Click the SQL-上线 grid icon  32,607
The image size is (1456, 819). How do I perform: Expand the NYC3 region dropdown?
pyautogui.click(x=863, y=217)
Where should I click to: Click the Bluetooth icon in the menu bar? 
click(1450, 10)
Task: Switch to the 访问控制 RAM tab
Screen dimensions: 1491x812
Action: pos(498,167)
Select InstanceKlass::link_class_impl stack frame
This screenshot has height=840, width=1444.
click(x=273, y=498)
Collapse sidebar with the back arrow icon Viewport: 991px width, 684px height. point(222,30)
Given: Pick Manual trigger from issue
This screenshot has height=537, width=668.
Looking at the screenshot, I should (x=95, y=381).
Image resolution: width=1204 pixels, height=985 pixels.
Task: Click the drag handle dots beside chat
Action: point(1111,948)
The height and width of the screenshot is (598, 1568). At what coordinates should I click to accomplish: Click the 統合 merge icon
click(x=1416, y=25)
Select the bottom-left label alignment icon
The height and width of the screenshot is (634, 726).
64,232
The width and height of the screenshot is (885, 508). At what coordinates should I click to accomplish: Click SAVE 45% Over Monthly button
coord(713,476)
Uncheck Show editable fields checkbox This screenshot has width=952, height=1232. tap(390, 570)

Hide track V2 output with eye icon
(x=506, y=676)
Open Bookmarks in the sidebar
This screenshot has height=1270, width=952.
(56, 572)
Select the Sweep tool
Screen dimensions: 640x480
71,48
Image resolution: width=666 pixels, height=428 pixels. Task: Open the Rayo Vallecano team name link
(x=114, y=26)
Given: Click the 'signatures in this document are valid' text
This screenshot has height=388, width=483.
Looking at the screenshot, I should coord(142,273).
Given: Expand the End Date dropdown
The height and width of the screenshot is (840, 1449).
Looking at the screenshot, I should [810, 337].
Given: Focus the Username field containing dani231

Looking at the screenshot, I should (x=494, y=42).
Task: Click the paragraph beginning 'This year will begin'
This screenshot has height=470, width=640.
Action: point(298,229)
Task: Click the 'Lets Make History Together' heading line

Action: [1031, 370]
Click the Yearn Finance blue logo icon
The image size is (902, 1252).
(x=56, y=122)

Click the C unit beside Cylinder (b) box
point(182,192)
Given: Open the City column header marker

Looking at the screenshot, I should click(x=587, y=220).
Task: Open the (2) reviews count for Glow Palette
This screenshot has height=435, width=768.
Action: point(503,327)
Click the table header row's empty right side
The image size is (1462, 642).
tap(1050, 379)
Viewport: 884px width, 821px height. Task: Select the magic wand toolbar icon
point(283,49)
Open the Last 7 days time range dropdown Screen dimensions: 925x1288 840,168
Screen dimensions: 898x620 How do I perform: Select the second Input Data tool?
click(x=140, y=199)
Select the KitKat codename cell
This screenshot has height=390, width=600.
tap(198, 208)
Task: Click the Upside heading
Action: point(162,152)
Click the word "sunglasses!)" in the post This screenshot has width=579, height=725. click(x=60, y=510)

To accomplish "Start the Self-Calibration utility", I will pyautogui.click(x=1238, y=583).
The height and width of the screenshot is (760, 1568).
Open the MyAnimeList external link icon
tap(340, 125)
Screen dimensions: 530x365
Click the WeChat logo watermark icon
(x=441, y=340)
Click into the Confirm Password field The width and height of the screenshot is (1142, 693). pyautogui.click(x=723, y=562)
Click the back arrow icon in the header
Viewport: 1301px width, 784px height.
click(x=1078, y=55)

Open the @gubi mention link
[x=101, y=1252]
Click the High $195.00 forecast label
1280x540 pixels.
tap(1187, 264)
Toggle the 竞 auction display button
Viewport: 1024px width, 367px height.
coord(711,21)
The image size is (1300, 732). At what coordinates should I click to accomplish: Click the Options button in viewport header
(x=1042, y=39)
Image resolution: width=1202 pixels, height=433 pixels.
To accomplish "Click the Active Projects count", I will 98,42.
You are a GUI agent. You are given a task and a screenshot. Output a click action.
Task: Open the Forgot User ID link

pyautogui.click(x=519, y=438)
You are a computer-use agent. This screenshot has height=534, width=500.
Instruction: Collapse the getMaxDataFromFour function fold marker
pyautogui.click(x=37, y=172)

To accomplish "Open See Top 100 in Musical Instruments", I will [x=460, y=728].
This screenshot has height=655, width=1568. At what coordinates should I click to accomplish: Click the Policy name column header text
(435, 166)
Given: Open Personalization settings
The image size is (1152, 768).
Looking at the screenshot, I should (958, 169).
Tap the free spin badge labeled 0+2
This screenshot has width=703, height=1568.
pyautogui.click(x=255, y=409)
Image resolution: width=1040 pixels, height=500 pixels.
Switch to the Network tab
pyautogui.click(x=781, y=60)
-----
▸ Task description
Pull out every line of the material above that contains the word "dropdown".

▸ Written answer
The image size is (1456, 819). How do I perform: Expand the NYC3 region dropdown?
Given: Expand the End Date dropdown
Open the Last 7 days time range dropdown Screen dimensions: 925x1288 840,168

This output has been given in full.